- Date: 15–20 May
- Edition: 9th
- Surface: Clay
- Location: Oeiras, Portugal

Champions

Singles
- Facundo Díaz Acosta

Doubles
- Luke Johnson / Sem Verbeek
| Open de Oeiras |

= 2023 Open de Oeiras II =

The 2023 Open de Oeiras II was a professional tennis tournament played on clay courts. It was the ninth edition of the tournament which was part of the 2023 ATP Challenger Tour. It took place in Oeiras, Portugal between 15 and 20 May 2023.

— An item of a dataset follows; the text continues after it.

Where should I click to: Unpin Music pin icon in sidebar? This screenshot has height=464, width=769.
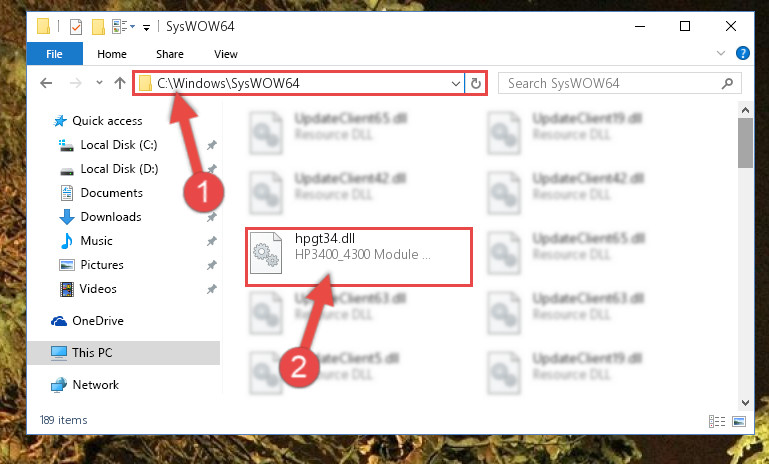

==Singles main-draw entrants==
===Seeds===

| Country | Player | Rank^{1} | Seed |
|---|---|---|---|
| ARG | Pedro Cachin | 68 | 1 |
| FRA | Hugo Gaston | 110 | 2 |
| MDA | Radu Albot | 112 | 3 |
| ECU | Emilio Gómez | 116 | 4 |
| ARG | Facundo Bagnis | 123 | 5 |
| AUS | Aleksandar Vukic | 127 | 6 |
| ARG | Facundo Díaz Acosta | 134 | 7 |
| AUS | Rinky Hijikata | 139 | 8 |

- ^{1} Rankings are as of 8 May 2023.

===Other entrants===
The following players received wildcards into the singles main draw:
- POR João Domingues
- POR Frederico Ferreira Silva
- POR Pedro Sousa

The following players received entry into the singles main draw as alternates:
- BUL Adrian Andreev
- ARG Federico Delbonis

The following players received entry from the qualifying draw:
- USA Ulises Blanch
- ITA Alessandro Giannessi
- FRA Manuel Guinard
- BRA Eduardo Ribeiro
- CRO Nino Serdarušić
- HUN Máté Valkusz

==Champions==
===Singles===

- ARG Facundo Díaz Acosta def. AUS Aleksandar Vukic 6–4, 6–3.

===Doubles===

- GBR Luke Johnson / NED Sem Verbeek def. POR Jaime Faria / POR Henrique Rocha 6–7^{(6–8)}, 7–5, [10–6].